Putlara tapılan bir toplumda putlara tapmayı reddeden altı gencin hikayesidir asıl efsane. Tek bir yaratıcıya inanan gençler putlara tapmayı reddetmiştir. Bu durum dönemin hükümdarı tarafından anlaşılmıştır ve hükümdar bu durumdan vazgeçmelerini emretmiştir. Ancak onlar inançlarını terk etmeyi kabullenmemiş ve yaşadıkları ülkeyi terk etmeye karar vermişlerdir. Yola koyulmuş kendilerine mağara arayan gençler bir rivayete göre yolda bir çoban ve bir köpek ile karşılaşırlar. Ancak diğer bir rivayete göre bu gençler yedi kişi olarak yola çıkarlar ve yanlarında olan köpek ise kendi köpekleridir. Kendilerine bir mağara bulan bu gençlerin mağarası kısa sürede dönemin hükümdarı tarafından bulunur ve mağaradan çıkmamaları için mağaranın ağzı kapatılır. İnançlarından ödün vermemelerinin ödülü olarak Allah (c.c) tarafından Kur’an-ı Kerim’e göre 300 yıl süre ile uyutulmuşlardır. Ancak Hristiyan kaynaklarına göre bu süre 197 yıldır. Tüm rivayetlerin tek ortak noktası bu gençlerin tek bir yaratıcıya inanmış olmalarıdır.

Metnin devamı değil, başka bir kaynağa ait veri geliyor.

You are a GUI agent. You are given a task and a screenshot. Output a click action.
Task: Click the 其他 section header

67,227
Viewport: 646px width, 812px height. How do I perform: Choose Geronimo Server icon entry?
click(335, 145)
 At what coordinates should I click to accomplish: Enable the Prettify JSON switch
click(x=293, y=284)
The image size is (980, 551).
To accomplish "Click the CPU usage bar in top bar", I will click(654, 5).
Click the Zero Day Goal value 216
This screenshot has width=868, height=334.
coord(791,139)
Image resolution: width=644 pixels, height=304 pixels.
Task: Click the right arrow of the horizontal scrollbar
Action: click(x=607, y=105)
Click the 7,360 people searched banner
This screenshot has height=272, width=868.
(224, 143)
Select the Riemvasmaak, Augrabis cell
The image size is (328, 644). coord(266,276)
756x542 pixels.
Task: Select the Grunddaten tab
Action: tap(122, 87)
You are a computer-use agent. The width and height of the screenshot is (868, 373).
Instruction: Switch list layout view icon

19) Cennet Cehennem Mağaraları / Mersin
Cennet Cehennem Mağaraları:Derin ve büyük çukurlardan oluşan ve antik doğa harikaları olan Cennet ve Cehennem Mağaraları (Çökükleri). Antik çağlardan bu yana adından sıkça söz ettirmektedir. Cennet Cehennem Mağaralarınerede, nasıl gidilir, gezilecek yerleri ve konaklama hakkında elimizden geldiğince bilgiler paylaşacağız.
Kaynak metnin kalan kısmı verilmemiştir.